1. Lavar a mano o usar ciclo delicado: Para mantener su faja en las mejores condiciones, es importante tratarla con cuidado. Lavar a mano es la forma más suave de limpiar su faja, pero si prefiere usar una lavadora, asegúrese de usar un ciclo delicado.
2. Use detergente suave: Los detergentes fuertes pueden dañar las telas delicadas utilizadas en las fajas, por lo que es mejor usar un detergente suave. Evite usar suavizantes y blanqueadores, ya que también pueden dañar la tela.
3. Secar al aire: Después de lavar su faja, no la meta en la secadora. En su lugar, extiéndala plana o cuélguela para que se seque al aire. Evite exponerla a la luz solar directa, ya que esto puede hacer que la tela se decolore.

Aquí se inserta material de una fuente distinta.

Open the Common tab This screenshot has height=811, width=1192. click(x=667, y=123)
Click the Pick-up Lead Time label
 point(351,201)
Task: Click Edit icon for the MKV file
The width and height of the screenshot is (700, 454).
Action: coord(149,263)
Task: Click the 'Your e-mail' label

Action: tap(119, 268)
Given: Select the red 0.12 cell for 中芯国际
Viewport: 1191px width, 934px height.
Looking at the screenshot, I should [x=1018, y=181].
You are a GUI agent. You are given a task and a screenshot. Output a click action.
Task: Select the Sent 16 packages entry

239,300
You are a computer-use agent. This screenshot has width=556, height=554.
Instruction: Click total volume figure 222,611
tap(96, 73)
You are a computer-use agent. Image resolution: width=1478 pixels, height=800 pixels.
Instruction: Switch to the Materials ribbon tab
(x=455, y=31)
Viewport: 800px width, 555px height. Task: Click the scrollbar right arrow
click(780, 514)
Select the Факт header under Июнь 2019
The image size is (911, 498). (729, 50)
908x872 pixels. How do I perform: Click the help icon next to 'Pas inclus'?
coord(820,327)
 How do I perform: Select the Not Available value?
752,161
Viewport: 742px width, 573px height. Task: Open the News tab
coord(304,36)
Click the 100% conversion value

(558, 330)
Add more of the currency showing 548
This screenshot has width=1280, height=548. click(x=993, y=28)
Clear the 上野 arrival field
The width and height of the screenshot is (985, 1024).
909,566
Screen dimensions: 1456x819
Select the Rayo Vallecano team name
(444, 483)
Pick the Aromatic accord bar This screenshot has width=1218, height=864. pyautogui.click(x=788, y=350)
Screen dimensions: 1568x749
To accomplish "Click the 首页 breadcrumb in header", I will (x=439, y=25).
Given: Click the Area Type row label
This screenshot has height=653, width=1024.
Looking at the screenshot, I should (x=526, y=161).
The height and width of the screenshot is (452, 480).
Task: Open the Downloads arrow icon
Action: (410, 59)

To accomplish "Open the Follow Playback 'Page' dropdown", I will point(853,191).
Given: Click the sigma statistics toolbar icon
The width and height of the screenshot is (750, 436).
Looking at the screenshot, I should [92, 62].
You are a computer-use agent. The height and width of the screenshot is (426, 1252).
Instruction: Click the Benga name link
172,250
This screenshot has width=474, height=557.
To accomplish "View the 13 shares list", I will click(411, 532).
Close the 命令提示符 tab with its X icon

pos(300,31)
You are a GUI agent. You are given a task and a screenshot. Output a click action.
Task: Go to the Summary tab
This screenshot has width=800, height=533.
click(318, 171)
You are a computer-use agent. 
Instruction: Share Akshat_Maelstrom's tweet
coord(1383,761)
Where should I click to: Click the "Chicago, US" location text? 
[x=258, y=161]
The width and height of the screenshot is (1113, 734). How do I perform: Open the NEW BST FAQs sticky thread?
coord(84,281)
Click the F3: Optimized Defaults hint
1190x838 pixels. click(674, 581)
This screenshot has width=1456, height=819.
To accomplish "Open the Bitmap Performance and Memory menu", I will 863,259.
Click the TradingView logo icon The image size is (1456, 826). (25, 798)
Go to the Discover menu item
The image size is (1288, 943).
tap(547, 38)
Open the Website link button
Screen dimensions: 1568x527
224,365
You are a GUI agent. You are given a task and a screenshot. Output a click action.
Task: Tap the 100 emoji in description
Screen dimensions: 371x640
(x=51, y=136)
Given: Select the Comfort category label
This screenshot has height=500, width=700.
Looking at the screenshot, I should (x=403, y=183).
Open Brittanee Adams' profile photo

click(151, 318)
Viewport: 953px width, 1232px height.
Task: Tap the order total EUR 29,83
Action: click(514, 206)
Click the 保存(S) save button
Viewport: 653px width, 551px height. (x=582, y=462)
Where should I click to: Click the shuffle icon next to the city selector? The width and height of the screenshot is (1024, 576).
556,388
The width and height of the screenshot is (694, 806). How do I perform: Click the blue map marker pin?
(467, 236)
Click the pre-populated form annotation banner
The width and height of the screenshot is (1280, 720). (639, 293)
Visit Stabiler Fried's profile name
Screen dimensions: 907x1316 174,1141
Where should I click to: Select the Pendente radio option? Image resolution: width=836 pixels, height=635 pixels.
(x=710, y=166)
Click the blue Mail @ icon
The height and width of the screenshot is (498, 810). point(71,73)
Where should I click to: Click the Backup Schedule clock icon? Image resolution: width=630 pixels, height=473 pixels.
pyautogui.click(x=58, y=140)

4. Guardar con cuidado: Para evitar que su faja se estire y pierda su forma, guárdela con cuidado. Dóblela cuidadosamente y guárdela en un cajón o en una percha. Evite guardarla bajo la luz solar directa o en un ambiente húmedo.
5. Reemplazar cuando sea necesario: Las fajas están diseñadas para proporcionar soporte y contorno a su cuerpo, pero con el tiempo, la tela puede perder su elasticidad y eficacia. Reemplace su faja cuando ya no proporcione el soporte deseado o si se desgasta o daña.